He framed the European project first and foremost as a peace endeavor.

“Above all, I see the European Union and European integration as a peace project,” Varadkar said. “We shouldn’t forget that before the European Union was founded, France and Germany went to war three times over the course of seventy years and took the rest of Europe into war with them. The European Union ultimately ended that. Instead of going to war with each other, the big countries in Europe decided to work together.”

"Above all, I see the European Union and European integration as a peace project."

For smaller nations like Ireland, he argued, membership has meant more than economic opportunity. It has brought political agency, allowing countries once tethered to powerful neighbors to participate directly in shaping Europe’s future rather than reacting to decisions made elsewhere.
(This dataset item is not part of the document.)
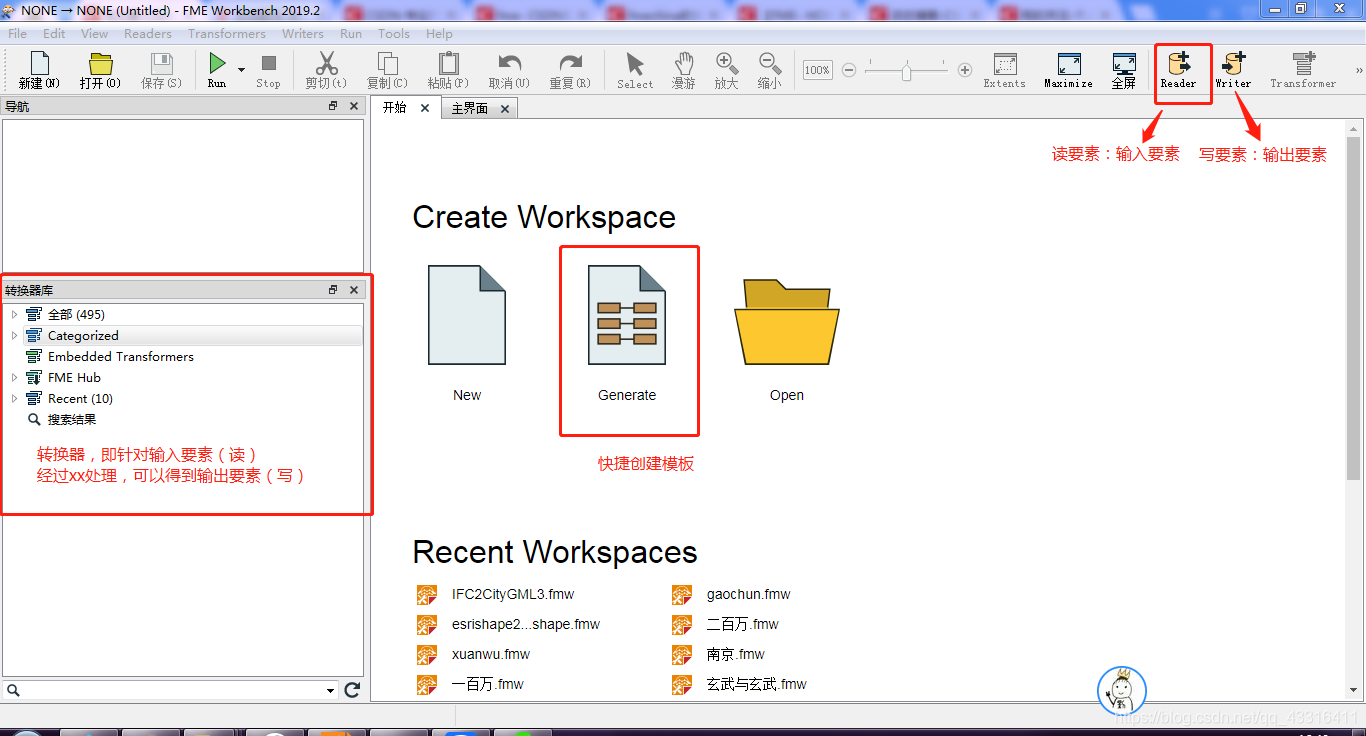This screenshot has width=1366, height=736.
Task: Expand the FME Hub tree item
Action: [x=14, y=377]
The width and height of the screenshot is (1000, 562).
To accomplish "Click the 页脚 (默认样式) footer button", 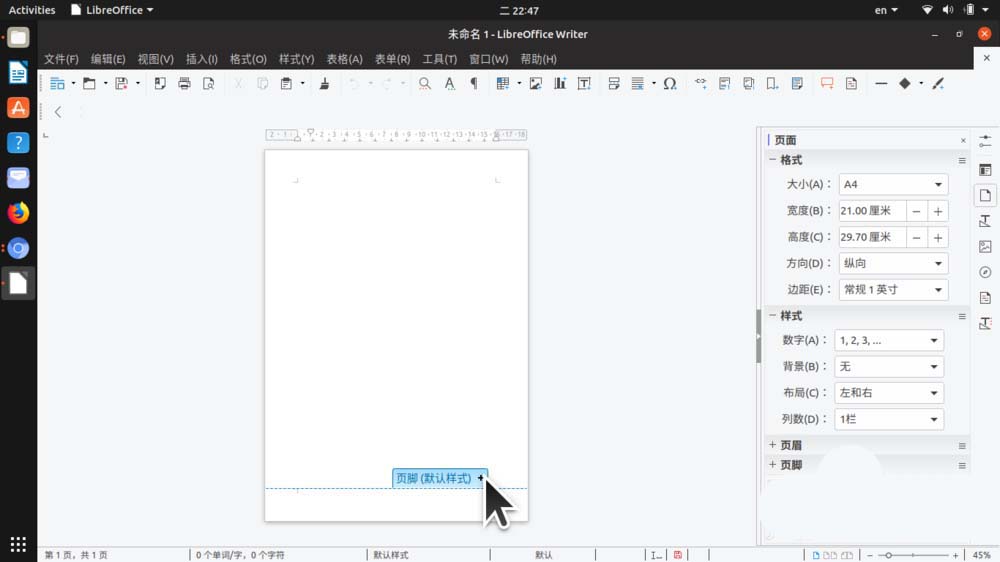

From there, Varadkar traced how today’s crises are accelerating a new phase of European integration. Defense is the most uncomfortable example. He spoke candidly of his distaste for soaring military budgets, noting that money spent on missiles could instead be used for housing, education, or scientific research. But he was blunt about necessity. Europe can no longer rely fully on American guarantees, and Russia’s aggression leaves little alternative but rearmament. Even traditionally neutral countries like Ireland, he noted, are increasing defense spending and deepening cooperation through European security frameworks.

Trade is another front. As Washington pulls back from globalization, Varadkar said, Brussels is moving in the opposite direction, forging new agreements with Latin America and India in a bid to preserve Europe’s role as a global economic anchor and counterweight to rising geopolitical blocs.
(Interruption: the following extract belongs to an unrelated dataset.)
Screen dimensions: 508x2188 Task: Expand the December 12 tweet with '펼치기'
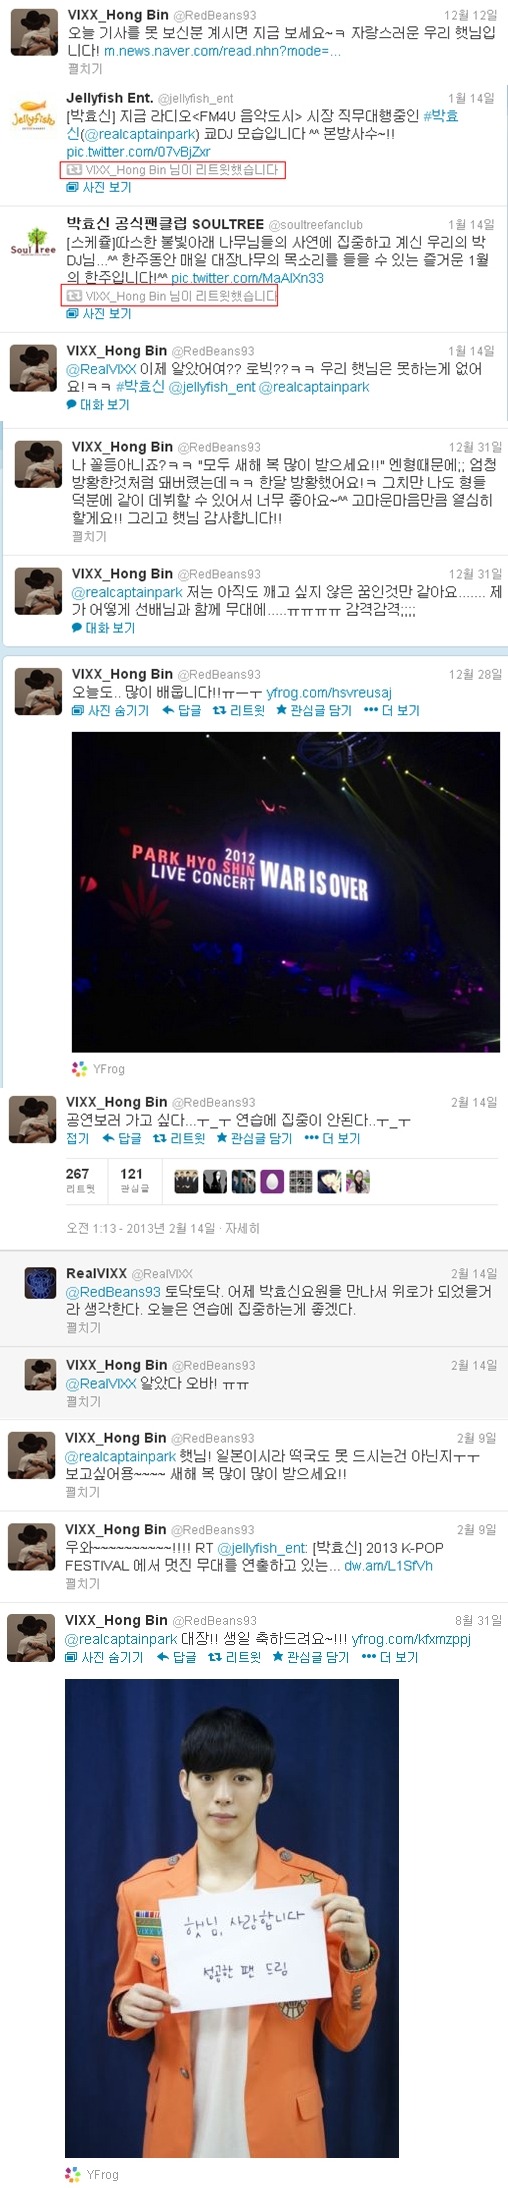click(84, 69)
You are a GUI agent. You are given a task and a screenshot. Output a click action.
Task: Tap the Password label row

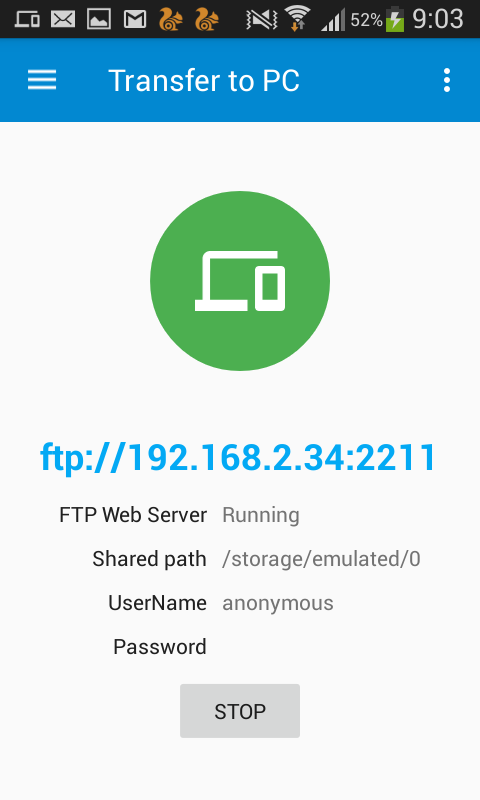[160, 647]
He also pointed to a growing reckoning over competitiveness. European leaders, he said, now openly acknowledge that the continent has fallen behind the United States and China in growth. Whether that recognition translates into reform remains uncertain, but the conversation has shifted. So has Europe’s posture toward technology companies, with rising public pressure to regulate algorithms and protect young people online, which Varadkar described as essential to restoring fairness to the digital public square.

Democracy itself loomed large in his remarks. Varadkar warned of backsliding in parts of Central and Eastern Europe, citing restrictions on LGBTQI rights and civil liberties, and described efforts within the Union to build what he called a democracy shield. He predicted that stalled enlargement could soon restart, with countries in the Western Balkans and beyond finally offered clearer paths to membership.

Making aspirant nations wait too long, he cautioned, risks pushing them away from Europe altogether.

Throughout, Varadkar returned to the same refrain: crisis can clarify priorities. The current strain in transatlantic relations, he suggested, may ultimately force Europe to take greater responsibility for its own defense, revive enlargement, and forge a more equal partnership with the United States. A continent of 350 million people with an economy comparable to America’s, he argued, should not assume permanent dependence.

For smaller nations especially, he reframed integration not as a surrender of authority but as its fulfillment. “Being part of the European Union allowed us to become sovereign in a way that we weren’t previously,” Varadkar said, speaking of Ireland. “And for small countries, alliances, confederations like the European Union in many ways vindicate our sovereignty in a way that wouldn’t be the case if we were on our own.”

Europe did not choose this moment, he made clear. But it can choose how to respond to it. The shocks from east and west, Varadkar suggested, may yet serve as the catalyst that pushes the Union toward greater coherence, deeper integration, and a more confident role in the world.